Weekly job numbers improve, but market still struggling to recover
Lately, job creation has been about taking the good with the bad, and last week was no different.
Initial unemployment claims dropped more than expected last week, but monthly figures reflected a stagnating job market struggling to fight its way back into healthy territory.
Unemployment benefit applications fell 16,000 to a seasonally adjusted 414,000, the second drop in three weeks from the prior week’s revised 430,000 figures — a good signal that firings are slowing down, the Labor Department said Thursday.
{mosads}The four-week moving average, a less volatile measure than the weekly figure, was 424,750, unchanged from the previous week’s revised average of 424,750.
First-time applications have remained frustratingly high, staying above 400,000 for the past 10 weeks, a level higher than what economists say reflects a healthy job market. Earlier this year, claims had dropped to 375,000, a level that suggests a faster pace of growth.
But those gains came skidding to a halt in April when applications hit their most recent peak at 478,000, gradually recovering from there.
The job market’s pace of improvement has matched the economy’s recent sluggishness, hampered by high gasoline and food prices and a housing market that is probably two years away from regaining solid footing.
During the past couple of months, companies likely curtailed an anticipated pick-up in hiring as prices rose through the spring.
The economy hasn’t offered much in the way of positive trends lately, but earlier this week corporate executives said once again that they are preparing to ramp up hiring through the rest of 2011, according to a survey conducted by the Business Roundtable.

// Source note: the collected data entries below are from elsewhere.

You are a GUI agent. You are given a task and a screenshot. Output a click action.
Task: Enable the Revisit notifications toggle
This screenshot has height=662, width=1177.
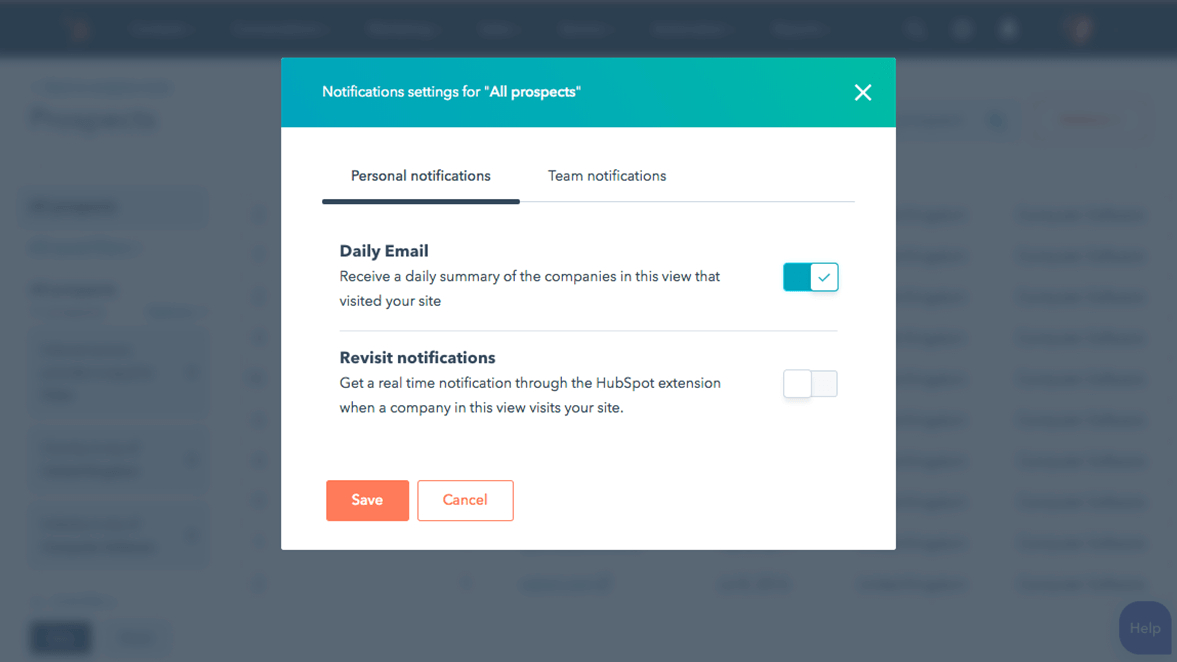(810, 384)
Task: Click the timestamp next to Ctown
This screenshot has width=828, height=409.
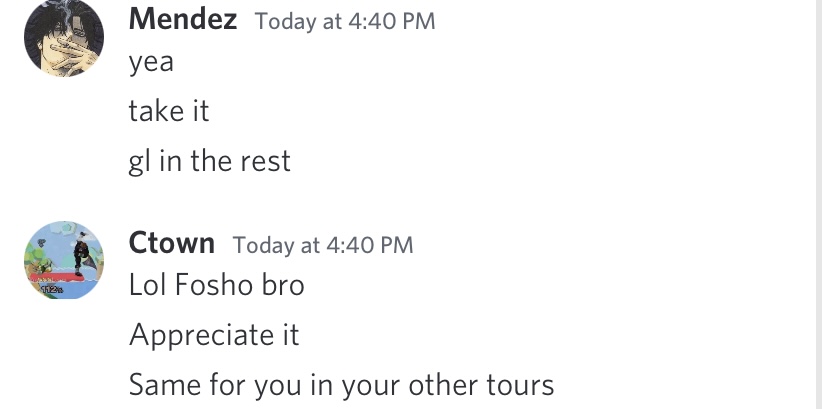Action: tap(322, 244)
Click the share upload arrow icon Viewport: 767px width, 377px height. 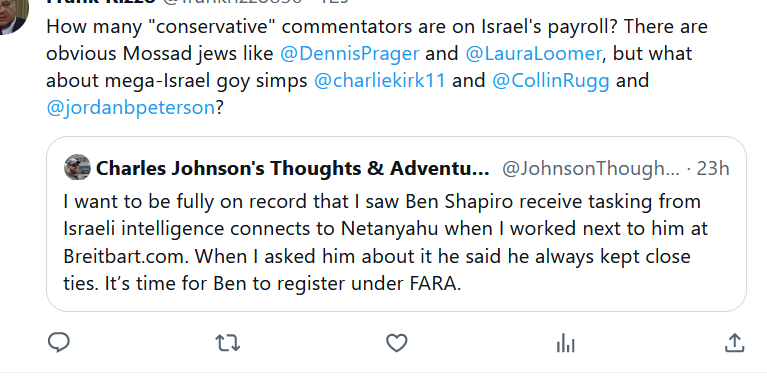(x=734, y=343)
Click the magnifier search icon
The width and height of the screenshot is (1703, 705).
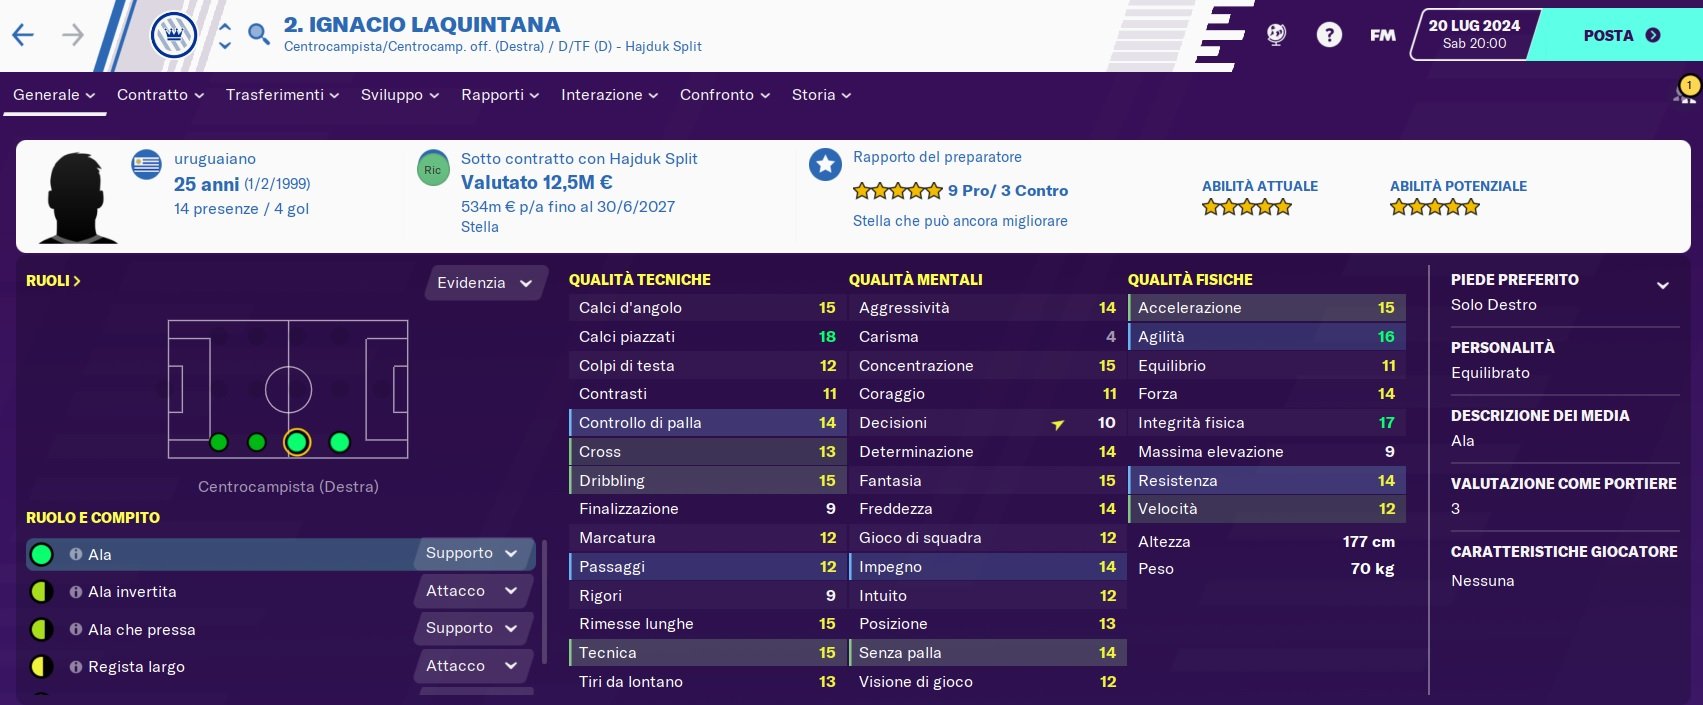tap(259, 35)
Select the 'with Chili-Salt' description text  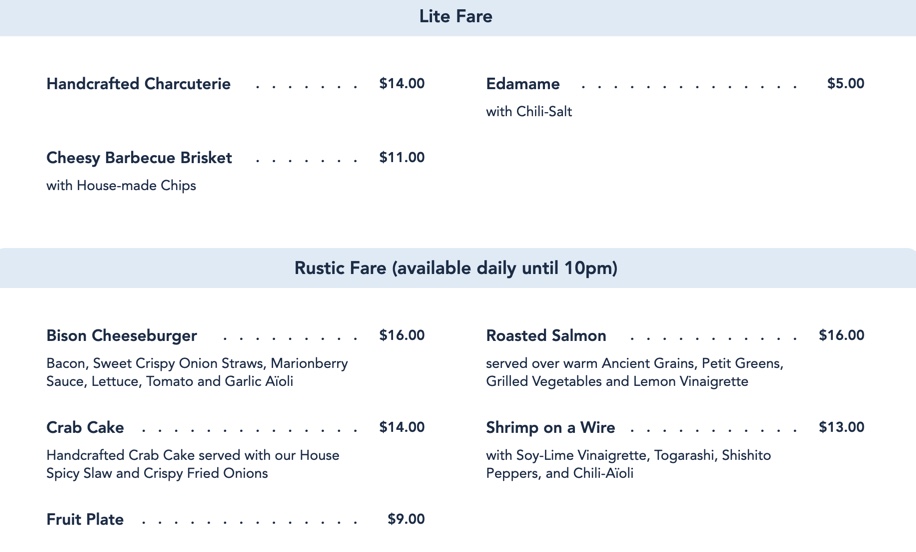529,112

The survey, released Tuesday, found that 87 percent of the group’s CEOs expect higher sales over the next six months, and more than half plan to increase capital spending and U.S. hiring.
The survey showed slightly less confidence than three months ago, when 92 percent of those surveyed expected their sales to increase, but leaders of the group touted the survey as reflecting confidence the economy would move forward in the next six months.
“We continue to see an upward trend for the last six months of 2011,” said Ivan Seidenberg, chairman of the Business Roundtable and chairman and CEO of Verizon Communications.
Hiring is key to the economy’s recovery, so more consumers have money in their pockets to fuel more spending, a component that represents 70 percent of the economy. In recent months, household budgets have been absorbed by those higher gas and food prices, leaving consumers with less money to spend on discretionary items.
Employers added only 54,000 net new jobs in May, much slower than the average gain of 220,000 per month in the previous three months, while the unemployment rate rose to 9.1 percent from 9 percent.
The number of people receiving unemployment benefits dropped 21,000 to 3.68 million, the lowest in two months.
For the week ending May 28, 7.4 million people received benefits, about 200,000 fewer than the previous week.
Those who’ve used up their 26 weeks of state benefits and are now collecting emergency and extended payments decreased by about 115,000 to 3.89 million in the week ending May 28.
Thirty-three states and territories reported a decrease in claims, while 20 reported an increase.
The largest increases in initial claims for the week ending June 4 were in Wisconsin (+1,528), Tennessee (+1,055), Illinois (+755), New Mexico (+659) and Indiana (+539), while the largest decreases were in New York (-4,060), California (-2,510), Massachusetts (-1,846), Georgia (-1,256) and Florida (-1,240).